Stored items

%%

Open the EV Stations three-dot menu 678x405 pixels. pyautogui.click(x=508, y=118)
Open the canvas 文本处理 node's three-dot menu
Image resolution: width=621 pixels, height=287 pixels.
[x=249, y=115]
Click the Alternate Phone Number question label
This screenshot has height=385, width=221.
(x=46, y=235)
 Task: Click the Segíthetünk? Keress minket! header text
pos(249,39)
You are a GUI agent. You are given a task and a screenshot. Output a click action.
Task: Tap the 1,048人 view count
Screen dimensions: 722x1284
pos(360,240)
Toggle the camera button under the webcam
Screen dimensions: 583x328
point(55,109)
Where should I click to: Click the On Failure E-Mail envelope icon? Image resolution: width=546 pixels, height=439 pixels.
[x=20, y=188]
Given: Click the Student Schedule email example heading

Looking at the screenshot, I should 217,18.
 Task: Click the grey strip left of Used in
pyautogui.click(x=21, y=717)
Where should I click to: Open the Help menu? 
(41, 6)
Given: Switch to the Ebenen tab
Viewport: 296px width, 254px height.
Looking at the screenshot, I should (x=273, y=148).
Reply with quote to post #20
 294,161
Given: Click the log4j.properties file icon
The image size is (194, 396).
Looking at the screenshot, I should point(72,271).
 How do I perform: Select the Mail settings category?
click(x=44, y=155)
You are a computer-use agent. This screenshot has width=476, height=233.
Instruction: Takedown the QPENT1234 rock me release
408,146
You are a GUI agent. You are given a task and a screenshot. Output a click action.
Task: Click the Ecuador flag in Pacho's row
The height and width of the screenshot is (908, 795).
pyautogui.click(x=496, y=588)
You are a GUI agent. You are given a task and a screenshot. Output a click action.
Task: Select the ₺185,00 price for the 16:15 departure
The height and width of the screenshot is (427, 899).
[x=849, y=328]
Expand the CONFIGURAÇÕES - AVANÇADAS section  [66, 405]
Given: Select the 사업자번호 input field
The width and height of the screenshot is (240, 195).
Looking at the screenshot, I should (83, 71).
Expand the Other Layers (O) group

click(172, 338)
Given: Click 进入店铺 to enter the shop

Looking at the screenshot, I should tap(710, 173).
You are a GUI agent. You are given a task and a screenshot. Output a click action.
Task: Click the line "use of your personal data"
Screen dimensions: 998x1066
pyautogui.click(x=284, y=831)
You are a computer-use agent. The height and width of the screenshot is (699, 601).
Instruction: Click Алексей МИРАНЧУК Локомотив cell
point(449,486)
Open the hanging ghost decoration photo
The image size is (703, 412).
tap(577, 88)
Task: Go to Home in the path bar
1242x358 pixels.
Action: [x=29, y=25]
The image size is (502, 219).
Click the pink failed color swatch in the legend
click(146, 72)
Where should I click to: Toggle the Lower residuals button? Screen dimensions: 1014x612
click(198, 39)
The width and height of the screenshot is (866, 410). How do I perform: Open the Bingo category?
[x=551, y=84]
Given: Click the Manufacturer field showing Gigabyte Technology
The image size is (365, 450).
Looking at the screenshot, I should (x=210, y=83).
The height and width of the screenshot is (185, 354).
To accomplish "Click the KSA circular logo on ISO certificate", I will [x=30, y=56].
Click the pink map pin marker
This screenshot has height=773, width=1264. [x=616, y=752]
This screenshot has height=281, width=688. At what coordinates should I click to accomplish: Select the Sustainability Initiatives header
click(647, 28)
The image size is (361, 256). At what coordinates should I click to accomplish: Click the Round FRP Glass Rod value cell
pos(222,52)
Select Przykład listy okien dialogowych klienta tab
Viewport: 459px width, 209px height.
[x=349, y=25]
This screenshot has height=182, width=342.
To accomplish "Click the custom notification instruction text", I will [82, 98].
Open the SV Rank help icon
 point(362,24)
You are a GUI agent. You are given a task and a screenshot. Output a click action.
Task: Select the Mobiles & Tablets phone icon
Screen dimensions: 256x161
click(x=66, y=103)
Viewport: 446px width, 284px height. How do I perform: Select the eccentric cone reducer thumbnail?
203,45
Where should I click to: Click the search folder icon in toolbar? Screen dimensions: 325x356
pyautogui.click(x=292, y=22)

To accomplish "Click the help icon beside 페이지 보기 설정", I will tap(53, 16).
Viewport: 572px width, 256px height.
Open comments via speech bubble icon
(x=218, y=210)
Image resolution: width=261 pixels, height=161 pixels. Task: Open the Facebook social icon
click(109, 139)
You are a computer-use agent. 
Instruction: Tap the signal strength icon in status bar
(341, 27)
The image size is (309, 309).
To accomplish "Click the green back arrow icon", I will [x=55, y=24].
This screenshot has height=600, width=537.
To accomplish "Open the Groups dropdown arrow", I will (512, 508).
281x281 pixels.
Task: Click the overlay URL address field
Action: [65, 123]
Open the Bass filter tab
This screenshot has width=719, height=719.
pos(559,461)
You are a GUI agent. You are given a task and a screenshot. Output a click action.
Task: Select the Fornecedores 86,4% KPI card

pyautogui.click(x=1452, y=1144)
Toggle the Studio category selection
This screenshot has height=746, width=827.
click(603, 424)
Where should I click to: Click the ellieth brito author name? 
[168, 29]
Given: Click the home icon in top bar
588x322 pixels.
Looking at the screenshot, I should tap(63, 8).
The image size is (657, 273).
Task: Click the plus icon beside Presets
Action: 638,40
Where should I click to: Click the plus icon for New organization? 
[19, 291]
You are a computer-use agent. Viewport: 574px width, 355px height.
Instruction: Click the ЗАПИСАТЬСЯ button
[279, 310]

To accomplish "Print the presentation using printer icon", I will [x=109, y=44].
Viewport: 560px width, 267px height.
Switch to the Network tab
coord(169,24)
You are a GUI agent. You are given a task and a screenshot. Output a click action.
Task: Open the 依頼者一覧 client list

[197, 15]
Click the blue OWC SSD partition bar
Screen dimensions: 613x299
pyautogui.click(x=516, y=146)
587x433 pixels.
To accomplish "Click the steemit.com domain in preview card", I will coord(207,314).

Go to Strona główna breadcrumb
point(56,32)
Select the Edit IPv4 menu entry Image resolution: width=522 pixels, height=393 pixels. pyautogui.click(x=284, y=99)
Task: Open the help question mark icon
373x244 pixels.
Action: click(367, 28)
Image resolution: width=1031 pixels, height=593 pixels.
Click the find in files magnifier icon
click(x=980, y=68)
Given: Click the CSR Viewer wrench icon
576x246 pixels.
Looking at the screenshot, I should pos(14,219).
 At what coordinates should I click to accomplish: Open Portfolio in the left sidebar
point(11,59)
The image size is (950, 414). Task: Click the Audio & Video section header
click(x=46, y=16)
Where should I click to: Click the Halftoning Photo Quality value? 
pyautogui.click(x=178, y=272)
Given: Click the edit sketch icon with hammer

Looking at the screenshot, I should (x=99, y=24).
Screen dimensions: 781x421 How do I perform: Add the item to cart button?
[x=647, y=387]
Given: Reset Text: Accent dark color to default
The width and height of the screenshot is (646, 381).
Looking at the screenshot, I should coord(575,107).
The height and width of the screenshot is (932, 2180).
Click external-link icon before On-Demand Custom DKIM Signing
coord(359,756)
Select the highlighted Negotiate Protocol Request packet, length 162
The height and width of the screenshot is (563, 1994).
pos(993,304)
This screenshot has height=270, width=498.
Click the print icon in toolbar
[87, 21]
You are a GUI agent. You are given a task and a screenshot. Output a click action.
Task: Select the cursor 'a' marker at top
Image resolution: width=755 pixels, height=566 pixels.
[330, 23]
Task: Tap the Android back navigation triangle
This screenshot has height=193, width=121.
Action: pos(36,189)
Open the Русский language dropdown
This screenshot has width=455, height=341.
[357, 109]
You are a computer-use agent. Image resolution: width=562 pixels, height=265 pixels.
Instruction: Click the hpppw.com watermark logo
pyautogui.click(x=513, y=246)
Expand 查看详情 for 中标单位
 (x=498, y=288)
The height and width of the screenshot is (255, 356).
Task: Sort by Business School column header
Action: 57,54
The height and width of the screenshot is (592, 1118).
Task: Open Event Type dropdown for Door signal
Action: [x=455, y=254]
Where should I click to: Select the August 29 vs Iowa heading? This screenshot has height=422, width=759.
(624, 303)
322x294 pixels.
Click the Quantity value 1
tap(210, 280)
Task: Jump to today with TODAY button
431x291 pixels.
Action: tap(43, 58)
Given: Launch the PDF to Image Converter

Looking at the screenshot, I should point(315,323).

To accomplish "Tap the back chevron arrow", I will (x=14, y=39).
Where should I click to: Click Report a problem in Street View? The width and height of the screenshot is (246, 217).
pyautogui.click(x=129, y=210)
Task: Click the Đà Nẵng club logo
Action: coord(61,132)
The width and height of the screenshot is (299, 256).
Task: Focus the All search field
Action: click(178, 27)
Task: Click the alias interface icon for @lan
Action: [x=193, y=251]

%%

Lines containing the string "question" above: how many are there? Answer with the number only.

2